── Source extract ──
Thousands of people are reported to have been killed and many others injured in a poison gas attack on a Kurdish city in northern Iraq.
Up to 20 aircraft, said to include Iraqi Migs and Mirages, were seen overhead at around 1100 local time in Halabja.
According to experts, the chemicals dropped by the planes may have included mustard gas, the nerve agents sarin, tabun and VX and possibly cyanide.
The attack on Halabja, which is about 150 miles (241km) north-east of the Iraqi capital Baghdad, is the latest in the Iran-Iraq war and follows its occupation by Iranian forces.
Iraq was said to be keen to avenge the fall of Halabja, which is seen as an important centre for Kurdish resistance in their struggle for autonomy.
The assault came after two days of conventional mortars, artillery and rockets from nearby mountains.
According to pro-Iranian Kurdish commanders in Halabja, there were up to 14 aircraft sorties, with seven to eight planes in each group.
The planes were believed to have concentrated their attacks on the city and all the roads leading out of it.
Eyewitnesses have told of clouds of smoke billowing upward “white, black and then yellow”‘, rising as a column about 150 feet (46 metres)in the air.
Most of the wounded, who were taken to hospital in the Iranian capital Tehran, were suffering from mustard gas exposure.
Those who escaped death have developed respiratory or visual problems from the cocktail of chemicals dropped on the city.
According to some reports, up to 75% of the victims were women and children.
The injured survivors seen by reporters showed the classic symptoms of mustard gas poisoning – ugly skin lesions and breathing difficulties.
Some residents survived by covering their faces with damp cloths and taking to the mountains around Halabja.
One resident, Abdul Rahman, 60, an employee at the city’s mosque, said: “I do not know where my children are.”
───
### Aim of the task
Print the Halabja report word for word from "Up to 20 aircraft, said" to "by Iranian forces.". Rely only on the Halabja report above.
── Records supplied ──
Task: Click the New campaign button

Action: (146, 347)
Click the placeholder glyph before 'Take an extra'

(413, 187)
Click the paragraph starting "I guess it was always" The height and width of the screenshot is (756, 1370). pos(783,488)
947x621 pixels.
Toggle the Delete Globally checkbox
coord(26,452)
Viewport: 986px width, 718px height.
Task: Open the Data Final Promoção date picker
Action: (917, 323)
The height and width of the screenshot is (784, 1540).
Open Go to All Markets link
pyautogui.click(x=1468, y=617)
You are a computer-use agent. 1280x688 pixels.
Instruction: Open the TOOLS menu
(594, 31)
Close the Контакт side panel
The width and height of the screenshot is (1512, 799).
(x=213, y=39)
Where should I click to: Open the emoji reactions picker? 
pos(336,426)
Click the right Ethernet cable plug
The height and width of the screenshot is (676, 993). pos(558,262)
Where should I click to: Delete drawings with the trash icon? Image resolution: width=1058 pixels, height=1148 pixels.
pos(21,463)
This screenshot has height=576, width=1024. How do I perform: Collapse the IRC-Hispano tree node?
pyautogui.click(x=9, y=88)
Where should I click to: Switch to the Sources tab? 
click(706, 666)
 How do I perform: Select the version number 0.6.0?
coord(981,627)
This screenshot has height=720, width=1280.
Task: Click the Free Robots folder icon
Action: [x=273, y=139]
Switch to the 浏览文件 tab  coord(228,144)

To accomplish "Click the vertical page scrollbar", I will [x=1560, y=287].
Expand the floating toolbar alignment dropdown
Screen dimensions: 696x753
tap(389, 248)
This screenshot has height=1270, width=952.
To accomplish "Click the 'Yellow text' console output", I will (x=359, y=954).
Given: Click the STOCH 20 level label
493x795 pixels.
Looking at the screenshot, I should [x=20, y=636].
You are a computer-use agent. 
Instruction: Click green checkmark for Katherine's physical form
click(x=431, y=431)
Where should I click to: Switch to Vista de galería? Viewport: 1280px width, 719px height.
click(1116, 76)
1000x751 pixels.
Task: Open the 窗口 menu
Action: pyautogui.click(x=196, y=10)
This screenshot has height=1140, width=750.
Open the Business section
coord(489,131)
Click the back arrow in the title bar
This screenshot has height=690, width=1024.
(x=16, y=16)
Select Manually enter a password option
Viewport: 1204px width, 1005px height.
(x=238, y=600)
───
### Answer for this exercise
Up to 20 aircraft, said to include Iraqi Migs and Mirages, were seen overhead at around 1100 local time in Halabja.
According to experts, the chemicals dropped by the planes may have included mustard gas, the nerve agents sarin, tabun and VX and possibly cyanide.
The attack on Halabja, which is about 150 miles (241km) north-east of the Iraqi capital Baghdad, is the latest in the Iran-Iraq war and follows its occupation by Iranian forces.